Au détour d'un couloir
J'ai un peu honte de l'avouer, mais je n'eus aucun mal à trouver le sommeil. Arrivé chez moi, je m'écroulai dans mon lit et m'endormis comme un bébé. Point. Le lendemain fut une autre affaire.
Après avoir rangé dans un recoin sombre de mon esprit l'image de cette fille pleurant sur le bitume et refoulé tout sentiment de honte et de culpabilité, je pensais obtenir la paix. Je pensais continuer ma vie comme je l'avais toujours fait.
Mais le lendemain, je me rendis compte que mes yeux balayaient furtivement chaque recoin de mon lycée. Je cherchais malgré désespérément quelque chose. Ce quelque chose, c'était elle.
Le matin, j'avais eu un long débat intérieur avec moi-même, au sujet de la procédure à suivre pour continuer de vivre légèrement heureux. Même si une partie de moi s'inquiétait pour la fille et avait envie de me donner des coups de poings à m'en déchirer le visage, l'autre partie avait conclu qu'il fallait seulement oublier le triste évènement et continuer. Toujours continuer. Après tout, il était trop tard. Ma culpabilité ne changerait en rien sa souffrance. Mieux valait qu'elle soit la seule à être triste plutôt que je me greffe à un chagrin que je ne méritais pas de partager.
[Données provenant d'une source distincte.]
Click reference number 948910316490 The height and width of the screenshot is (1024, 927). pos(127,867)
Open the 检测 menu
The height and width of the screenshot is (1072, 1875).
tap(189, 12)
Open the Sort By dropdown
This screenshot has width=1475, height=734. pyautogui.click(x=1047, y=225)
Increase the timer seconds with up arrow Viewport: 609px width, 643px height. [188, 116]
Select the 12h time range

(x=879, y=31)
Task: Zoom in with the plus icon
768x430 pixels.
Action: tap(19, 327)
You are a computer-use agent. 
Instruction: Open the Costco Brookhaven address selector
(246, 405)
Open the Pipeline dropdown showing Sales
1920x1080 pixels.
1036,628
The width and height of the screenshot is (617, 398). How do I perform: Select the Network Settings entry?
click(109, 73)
Evidemment, la partie humaine de mon esprit en avait décidé autrement. Voir cette fille n'était pas un désir, mais un besoin. Je devais la voir, m'assurer qu'elle allait bien. Allait-elle parler d'hier soir à ses amis ? Garderait-elle le sourire ou afficherait-elle son désarroi ? Comment serait-elle, une fois éclairée par l'horrible lumière du jour ? Il me fallait des réponses. Moi qui ne connaissait cette fille que pour l'avoir croisé dans les couloirs, je devais désormais tout savoir d'elle. Je n'ai jamais pu comprendre pourquoi j'avais eu besoin, par la suite, de toujours garder un œil sur elle, comme un ange gardien en retard.
Elle finit par m'apparaître au détour d'un couloir, furtivement, de manière presque irréelle. Ce n'est qu'un petit bout d'elle que j'aperçus : des cheveux blonds ondulés qui passent, une basket abimée, un vieux sac à dos, un éclat de rire. Je suis sûr que le dernier de la liste ne lui appartenait pas.
Ce fut le seul moment de la journée où je la vis, bien que mes yeux l'aient cherchée longtemps encore. J'avais obtenu ce que je pensais vouloir : elle était entière, elle avait survécu. Mais au fond de moi, je savais qu'elle avait peur de rentrer seule le soir maintenant. Et je la voyais clairement devant moi, bien que ce ne soit qu'une vicieuse image de mon esprit, rasant les murs, actionnant ses petites jambes à grande vitesse pour arriver plus vite à la maison, un grand cri coincé dans la gorge. J'entendis un craquement. C'aurait pu être mon cœur mais ce n'était qu'un stylo sur lequel je venais de marcher.